本研究会では昨年度の提言を踏まえ、2016年度薬価改定後に主要卸5社における後発医薬品取引上位5メーカーの最終原価率を調査し、後発医薬品メーカーの流通マージンがどのように変わったのかを検証した。投稿時点では2016年4~9月の最終利益率データ集計ができなかったため、2016年4~6月度のデータと薬価改定前である2015年4~6月度の最終原価率データを比較することとした(表5参照)
調査の結果、驚くべきことに、主要医薬品卸における後発医薬品メーカーの最終原価率が軒並み値上げ傾向である実態が判明した。一部メーカーは二桁の値上げとなっている。

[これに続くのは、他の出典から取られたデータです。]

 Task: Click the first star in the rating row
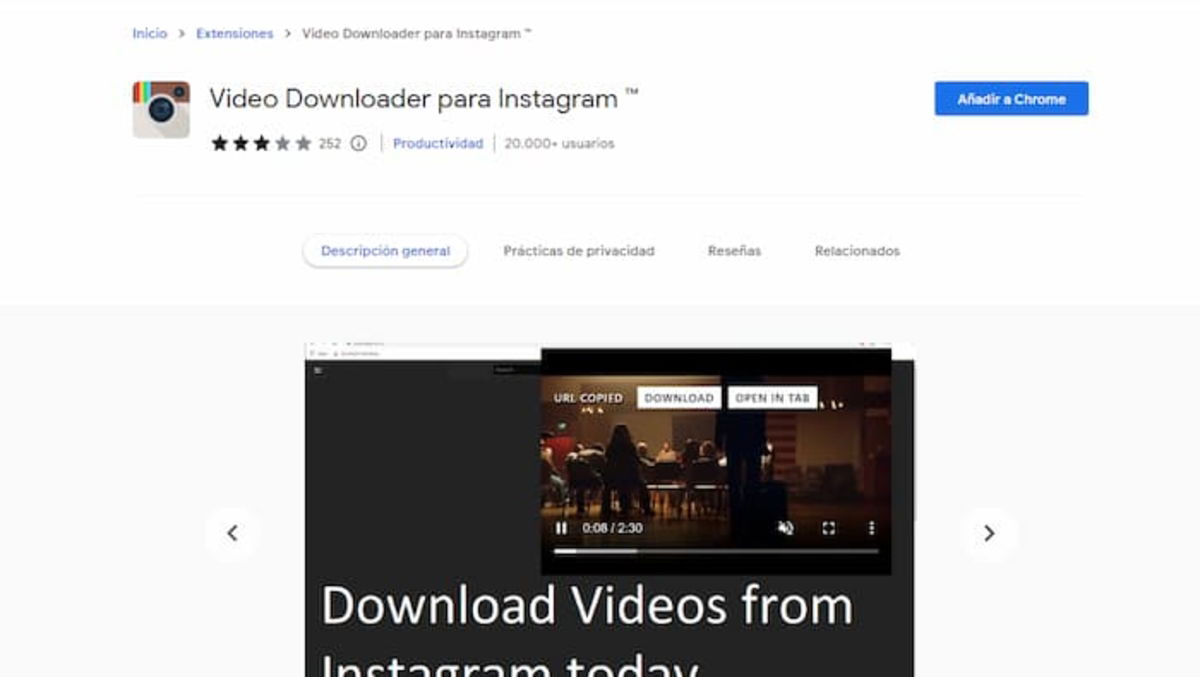tap(219, 143)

言うまでもなくこの「利益マージン」は、医薬品卸が医療機関に後発医薬品を安定的に供給するための必要な原資となるものである。残念ながらこの「後発医薬品の持続的成長をはかるための流通経費」を、後発医薬品メーカーは増額どころか減額してきているのが実態であった。当調査の結果として、医薬品卸サイドが長期収載品等の少ない利益を転嫁して、後発医薬品の流通経費を生み出している現実が改めて確認された。
ではなぜ後発医薬品メーカーは、後発医薬品の普及に必要な「流通経費」を捻出できないのであろうか。1成分につき30社以上の後発医薬品が発売されるため、シェアを確保するために多くのMRを抱え熾烈な価格競争を行うという後発医薬品メーカー同士の「過当競争」が、それぞれの企業体力を弱め、結果として医薬品卸への最低限の流通経費をも捻出することが厳しくなってきている。後発医薬品メーカー同士の高コスト体質と低価格の過当競争が、皮肉にも後発医薬品数量シェア80%時代に向けての大きな阻害要因となりつつあるのではないか。
2.将来への提言
前述の通り、後発医薬品のシェア拡大は、単価が低下する一方で取扱メーカー数が増加することにつながり、医薬品卸の経営面において減収・減益・コスト上昇という三重苦を意味することになる。医薬品卸は先発医薬品の利益を補填することで現状を維持してきたが、それが限界を迎えていることは医薬品卸企業の共通認識であり、後発医薬品流通を維持していく上での課題が山積している。
後発医薬品数量シェア80%時代でも安定的な医薬品流通を確保していくために、本研究会では以下のような提言をしたい。
[1]医薬品卸への提言
(1)安心できる後発医薬品の確保
(a)品質面での安心の確保
前述の通り、後発医薬品の品質に対する不安が依然として多いことが確認された。
患者・医師・薬剤師の誰もが安心できる品質の後発医薬品を確保するためには、「安かろう、悪かろう」と思われる後発医薬品を排除していくことが求められており、流通上の中立性という特徴を生かし、医薬品卸がその役割を担うことができないのであろうか。仕入れた商品の品質を担保することは卸売業者としての基本機能でもある。
医薬品卸自らが溶出試験等を委託実施できる体制を主体的に整備したり、または自らが後発医薬品メーカー工場の品質管理体制を監査するなど、医薬品卸として後発医薬品の品質保証を行うことができれば、医薬品卸は望ましい後発医薬品、品質の高い後発医薬品メーカーのみを集約し、医療機関に対し推奨することで安心感が高まる。
現状、主要医薬品卸では独自に推奨後発医薬品を設定しているが、医療機関の要望に応じ推奨品以外にも仕入・在庫をしていることが過剰な品目数と在庫スペースを占めている主因である。望ましい後発医薬品を推奨することで粗悪な後発医薬品を市場から駆逐でき、その結果、先発医薬品1成分に対し、後発医薬品が30品目以上も存在するという事態は解消されるだろう。
品質面で医療機関の不安がない長期収載品並びにAG(Authorized Genericのこと。先発医薬品と成分が同一だけでなく、剤型・添加物・コーティング剤・製造プロセスが完全に同一な医薬品)については、医薬品卸は積極的に先発医薬品メーカーと交渉を行い、後発医薬品のプライベートブランド(PB)を持つ方向も検討するべきである。
海外に目を向けると、1980年代初頭の米国では後発医薬品が急速に拡大し始めた。全ての後発医薬品を在庫し、顧客のニーズに応えることを目指したのが当時米国第4位卸であったFoxMeyer社である。
FoxMeyer社は巨大物流センターを建設し、後発医薬品のフルライン化を志向したが、物流の非効率、生産性の低下を招き1983年に倒産した。これを契機に米国卸のBIG3はAGのPB化を進め、現在の高効率物流体制を構築していった。